▸ **Stored data**:
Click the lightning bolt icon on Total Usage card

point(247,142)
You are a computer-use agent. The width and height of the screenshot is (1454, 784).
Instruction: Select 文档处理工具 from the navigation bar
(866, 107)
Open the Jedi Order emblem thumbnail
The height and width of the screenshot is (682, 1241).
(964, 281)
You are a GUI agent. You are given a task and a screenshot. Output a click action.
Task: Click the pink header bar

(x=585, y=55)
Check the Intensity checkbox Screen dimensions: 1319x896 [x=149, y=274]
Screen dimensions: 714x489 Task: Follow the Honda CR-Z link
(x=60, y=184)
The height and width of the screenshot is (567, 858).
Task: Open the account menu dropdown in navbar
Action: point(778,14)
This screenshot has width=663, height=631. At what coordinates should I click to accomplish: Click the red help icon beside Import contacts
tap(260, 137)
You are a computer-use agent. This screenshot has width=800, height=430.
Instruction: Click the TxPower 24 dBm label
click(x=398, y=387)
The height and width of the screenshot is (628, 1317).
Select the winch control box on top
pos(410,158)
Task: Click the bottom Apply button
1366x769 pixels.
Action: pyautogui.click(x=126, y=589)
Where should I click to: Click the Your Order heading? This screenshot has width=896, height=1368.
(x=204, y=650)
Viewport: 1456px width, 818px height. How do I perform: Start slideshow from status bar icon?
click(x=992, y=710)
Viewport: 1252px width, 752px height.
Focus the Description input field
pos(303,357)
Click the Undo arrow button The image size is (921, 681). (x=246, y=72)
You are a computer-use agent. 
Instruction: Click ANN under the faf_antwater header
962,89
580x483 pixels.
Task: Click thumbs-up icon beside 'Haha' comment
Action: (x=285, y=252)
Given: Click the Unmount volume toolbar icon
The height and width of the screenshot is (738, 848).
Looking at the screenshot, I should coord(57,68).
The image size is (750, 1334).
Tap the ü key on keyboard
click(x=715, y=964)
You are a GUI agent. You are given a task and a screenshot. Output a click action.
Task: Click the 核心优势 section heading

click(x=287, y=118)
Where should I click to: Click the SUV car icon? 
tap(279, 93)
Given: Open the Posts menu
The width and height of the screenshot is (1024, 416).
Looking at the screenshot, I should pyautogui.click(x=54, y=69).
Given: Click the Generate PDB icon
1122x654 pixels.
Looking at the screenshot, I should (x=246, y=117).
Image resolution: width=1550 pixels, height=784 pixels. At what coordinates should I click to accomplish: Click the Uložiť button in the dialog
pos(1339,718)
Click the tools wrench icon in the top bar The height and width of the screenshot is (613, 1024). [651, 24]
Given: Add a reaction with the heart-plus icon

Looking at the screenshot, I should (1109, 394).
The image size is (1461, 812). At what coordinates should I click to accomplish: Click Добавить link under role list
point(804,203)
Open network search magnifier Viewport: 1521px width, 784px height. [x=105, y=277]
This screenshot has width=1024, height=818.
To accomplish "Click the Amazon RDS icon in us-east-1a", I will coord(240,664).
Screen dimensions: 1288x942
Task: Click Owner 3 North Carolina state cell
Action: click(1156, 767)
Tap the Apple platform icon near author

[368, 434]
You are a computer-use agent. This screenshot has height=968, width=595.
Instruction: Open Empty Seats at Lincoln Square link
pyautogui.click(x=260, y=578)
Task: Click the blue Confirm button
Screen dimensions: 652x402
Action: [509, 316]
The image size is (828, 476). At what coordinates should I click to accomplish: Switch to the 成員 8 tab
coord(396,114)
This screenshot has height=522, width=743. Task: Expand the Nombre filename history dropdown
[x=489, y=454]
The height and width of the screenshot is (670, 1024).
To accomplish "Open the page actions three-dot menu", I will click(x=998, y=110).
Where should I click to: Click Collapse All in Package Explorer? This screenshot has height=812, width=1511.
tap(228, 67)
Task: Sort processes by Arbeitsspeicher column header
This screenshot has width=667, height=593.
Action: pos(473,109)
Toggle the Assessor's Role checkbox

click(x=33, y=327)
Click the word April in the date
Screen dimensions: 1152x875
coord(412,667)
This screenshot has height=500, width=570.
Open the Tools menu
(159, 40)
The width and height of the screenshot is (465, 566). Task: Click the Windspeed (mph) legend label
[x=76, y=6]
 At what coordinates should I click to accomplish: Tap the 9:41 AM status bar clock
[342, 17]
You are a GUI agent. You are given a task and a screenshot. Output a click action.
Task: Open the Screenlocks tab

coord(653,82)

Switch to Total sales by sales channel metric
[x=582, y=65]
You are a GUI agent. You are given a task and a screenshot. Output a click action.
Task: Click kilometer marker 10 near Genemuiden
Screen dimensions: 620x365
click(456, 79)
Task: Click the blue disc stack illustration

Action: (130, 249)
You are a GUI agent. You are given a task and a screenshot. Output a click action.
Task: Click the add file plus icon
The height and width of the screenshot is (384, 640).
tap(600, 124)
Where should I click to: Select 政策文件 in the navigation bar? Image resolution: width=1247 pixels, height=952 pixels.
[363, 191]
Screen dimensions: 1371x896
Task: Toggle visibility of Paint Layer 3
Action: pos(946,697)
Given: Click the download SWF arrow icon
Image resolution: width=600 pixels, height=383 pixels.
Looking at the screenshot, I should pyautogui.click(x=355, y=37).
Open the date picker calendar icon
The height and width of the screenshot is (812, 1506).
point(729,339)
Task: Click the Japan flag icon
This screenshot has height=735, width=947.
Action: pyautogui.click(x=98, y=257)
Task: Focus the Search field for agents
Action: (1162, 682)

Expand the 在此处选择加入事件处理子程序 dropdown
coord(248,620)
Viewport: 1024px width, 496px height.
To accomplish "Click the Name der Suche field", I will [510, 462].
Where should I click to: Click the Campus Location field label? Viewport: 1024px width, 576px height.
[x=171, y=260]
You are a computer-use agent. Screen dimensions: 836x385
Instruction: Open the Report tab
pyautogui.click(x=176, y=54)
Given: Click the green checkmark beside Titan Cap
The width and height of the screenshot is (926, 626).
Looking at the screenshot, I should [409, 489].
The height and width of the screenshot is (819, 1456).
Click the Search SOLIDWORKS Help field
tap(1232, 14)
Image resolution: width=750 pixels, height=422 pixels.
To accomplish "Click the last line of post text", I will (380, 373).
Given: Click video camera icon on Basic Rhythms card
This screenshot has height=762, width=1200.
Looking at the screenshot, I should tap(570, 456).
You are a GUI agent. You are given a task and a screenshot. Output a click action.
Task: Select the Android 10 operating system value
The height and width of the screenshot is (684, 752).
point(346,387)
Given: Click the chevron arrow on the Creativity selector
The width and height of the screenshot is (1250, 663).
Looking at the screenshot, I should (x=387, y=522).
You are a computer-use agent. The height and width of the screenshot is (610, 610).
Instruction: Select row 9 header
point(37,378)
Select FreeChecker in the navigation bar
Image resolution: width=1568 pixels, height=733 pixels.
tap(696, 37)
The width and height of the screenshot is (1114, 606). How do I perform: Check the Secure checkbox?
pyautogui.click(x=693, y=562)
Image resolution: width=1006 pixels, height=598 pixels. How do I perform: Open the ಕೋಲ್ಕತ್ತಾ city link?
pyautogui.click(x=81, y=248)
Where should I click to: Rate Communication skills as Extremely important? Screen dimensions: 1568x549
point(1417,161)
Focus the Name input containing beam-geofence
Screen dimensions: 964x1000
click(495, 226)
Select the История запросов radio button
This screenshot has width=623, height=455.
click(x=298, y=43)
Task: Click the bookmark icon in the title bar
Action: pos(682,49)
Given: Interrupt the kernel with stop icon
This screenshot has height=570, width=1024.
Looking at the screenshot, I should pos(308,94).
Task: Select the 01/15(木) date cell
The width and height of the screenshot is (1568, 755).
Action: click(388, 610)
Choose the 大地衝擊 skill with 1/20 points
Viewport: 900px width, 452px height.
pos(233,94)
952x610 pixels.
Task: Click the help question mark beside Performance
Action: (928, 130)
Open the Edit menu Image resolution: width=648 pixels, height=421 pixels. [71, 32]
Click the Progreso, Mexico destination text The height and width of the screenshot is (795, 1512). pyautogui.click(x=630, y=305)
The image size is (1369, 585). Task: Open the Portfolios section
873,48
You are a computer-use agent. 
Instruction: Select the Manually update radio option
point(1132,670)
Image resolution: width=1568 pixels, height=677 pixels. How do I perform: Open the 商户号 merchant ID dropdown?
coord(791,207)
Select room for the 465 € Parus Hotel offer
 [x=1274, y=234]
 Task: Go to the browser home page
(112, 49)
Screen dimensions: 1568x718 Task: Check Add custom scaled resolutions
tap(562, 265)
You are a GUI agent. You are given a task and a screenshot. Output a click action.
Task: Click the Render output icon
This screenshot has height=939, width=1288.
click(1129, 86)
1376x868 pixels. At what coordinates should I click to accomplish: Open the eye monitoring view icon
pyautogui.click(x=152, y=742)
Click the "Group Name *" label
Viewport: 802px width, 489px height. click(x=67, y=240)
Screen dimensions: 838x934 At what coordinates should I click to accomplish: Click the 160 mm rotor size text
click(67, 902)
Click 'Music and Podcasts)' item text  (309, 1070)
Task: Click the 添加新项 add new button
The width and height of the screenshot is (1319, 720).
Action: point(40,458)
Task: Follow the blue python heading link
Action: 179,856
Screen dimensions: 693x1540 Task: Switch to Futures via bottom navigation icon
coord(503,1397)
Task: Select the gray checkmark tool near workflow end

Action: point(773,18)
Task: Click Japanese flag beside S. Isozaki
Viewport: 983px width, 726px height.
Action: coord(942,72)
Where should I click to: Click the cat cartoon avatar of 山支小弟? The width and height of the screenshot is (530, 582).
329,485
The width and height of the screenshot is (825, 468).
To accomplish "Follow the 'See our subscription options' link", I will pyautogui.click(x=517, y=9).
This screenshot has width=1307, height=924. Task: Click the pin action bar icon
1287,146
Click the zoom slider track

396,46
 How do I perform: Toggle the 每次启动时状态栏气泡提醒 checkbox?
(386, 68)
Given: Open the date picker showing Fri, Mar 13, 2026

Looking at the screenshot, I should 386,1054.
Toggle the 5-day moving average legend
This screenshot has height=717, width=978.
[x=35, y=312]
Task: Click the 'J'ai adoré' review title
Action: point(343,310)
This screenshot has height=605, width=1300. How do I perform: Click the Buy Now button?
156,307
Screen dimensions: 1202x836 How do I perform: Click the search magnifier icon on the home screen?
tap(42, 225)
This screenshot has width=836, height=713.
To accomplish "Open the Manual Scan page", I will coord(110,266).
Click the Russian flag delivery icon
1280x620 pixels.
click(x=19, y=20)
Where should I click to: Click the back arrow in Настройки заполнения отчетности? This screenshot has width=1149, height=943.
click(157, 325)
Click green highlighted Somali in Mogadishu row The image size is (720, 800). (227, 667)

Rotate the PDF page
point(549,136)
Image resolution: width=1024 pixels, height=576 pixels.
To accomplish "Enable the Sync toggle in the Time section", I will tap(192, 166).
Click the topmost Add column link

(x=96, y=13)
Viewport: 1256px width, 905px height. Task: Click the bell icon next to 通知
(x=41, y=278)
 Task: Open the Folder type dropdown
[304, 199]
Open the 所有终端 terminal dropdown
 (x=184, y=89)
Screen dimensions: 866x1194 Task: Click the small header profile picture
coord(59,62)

▸ **DIRECTIONS**: The expected result is every line above containing the string "computer".

▸ **WRITTEN RESPONSE**:
You are a computer-use agent. The width and height of the screenshot is (1454, 784).
You are a computer-use agent. This screenshot has width=800, height=430.
You are a computer-use agent. 
You are a computer-use agent. This screenshot has height=968, width=595.
You are a computer-use agent. Screen dimensions: 836x385
You are a computer-use agent. The height and width of the screenshot is (610, 610).
You are a computer-use agent. 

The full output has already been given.